Uzaylılar Tarafından Kaçırılmak

İnsanlar uzaylılar tarafından kaçırılıyormuş ama sonra bunu rüya zannediyorlarmış, ama tam da rüya gibi değilmiş, anlam veremiyorlarmış.

Bir iki kişi anlatmaya başlayınca, yazar da galiba televizyon programlarında çıkmış, kendisini ve bildiklerini duyurmuş, böylece vakalar başlarına geleni anlamlandırmaya ve anlatmaya başlamış.

Gerçi Türkiye şartlarında böyle bir olayı anlatmak… Hadi gerçekten böyle bir şey yaşadın, hadi rüya olmadığına da eminsin. Kime, nasıl anlatacaksın? Alay edilme durumu zaten evrensel. Türkiye özelinde ise bu durum cinlerle açıklanır muhtemelen, ki kitapta bunun örnekleri de var.

Kaçırılmak Değil Alıkonmak

Uzaylılar tarafından kaçırılma dedim ben ama yazar bunu “alıkonma” diye ifade ediyor, bu ifadenin de tam karşılığı olmadığını belirterek. Çünkü aslında tam kaçırma gibi bir olay değilmiş. Kişi zaten uzaylılar ile bu temasa önceden kendisini farkında olmadan hazırlıyormuş ya da önceki hayatında/başka bir boyutta bu temasa izin veriyormuş.

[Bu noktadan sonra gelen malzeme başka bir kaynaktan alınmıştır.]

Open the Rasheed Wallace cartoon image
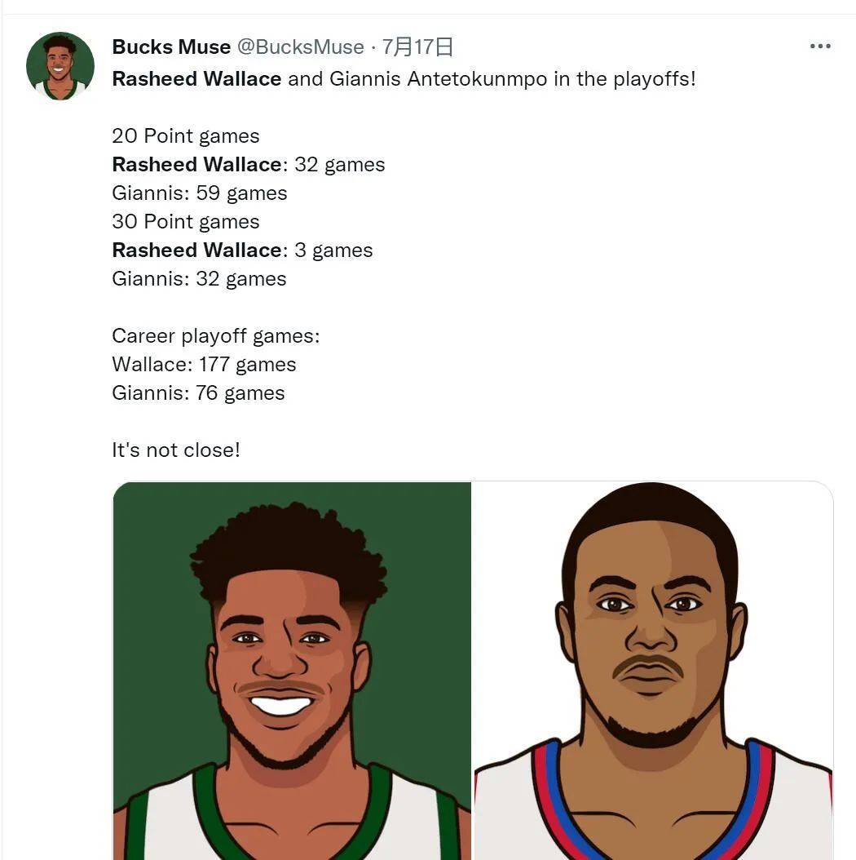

“Siz bu boyuta doğmadan (yani enkarne olmadan) önceki bilinç halinizle, bu hayatta işbirliği yapmak üzere bizlerle anlaşma yaptınız.”

Gerçekten böyle bir izin var diyelim, benim önceki hayatımda/başka bir boyutta verdiğim izin bugünümü, bugünkü halimi kapsar mı? Bence hayır. O boyuttaki halim ile şimdiki halim aynı kişi mi? Bence değil.

Neyse, işte zorla kaçırma gibi bir durum olmadığından kaçırılma ifadesi doğru bulunmuyormuş. Ayrıca eğer korkuyorsan seni almıyorlar ya da almışlarsa geri getiriyorlarmış.

Uzaylılar

Uzaylılar filmlerde gördüğümüz gibi tiplermiş. Gri, 150 cm civarı, kimisi 2 metre, üzerlerine yapışık üniforma, iri gözler…

İnsansı (humanoid) görünümleri varmış, temasçıları (Uzaylılar tarafından alıkonanlara “temasçı” deniyor) korkutmamak içinmiş. Şu inceliğe bakar mısınız?
İnsanları alıp ameliyat masası gibi sedyeye yatırıp inceliyorlarmış. Kimisine çip takılıyormuş. Kitabın sonunda bu çiplerin fotoğrafları da var. Doktorlar açıklayamıyormuş.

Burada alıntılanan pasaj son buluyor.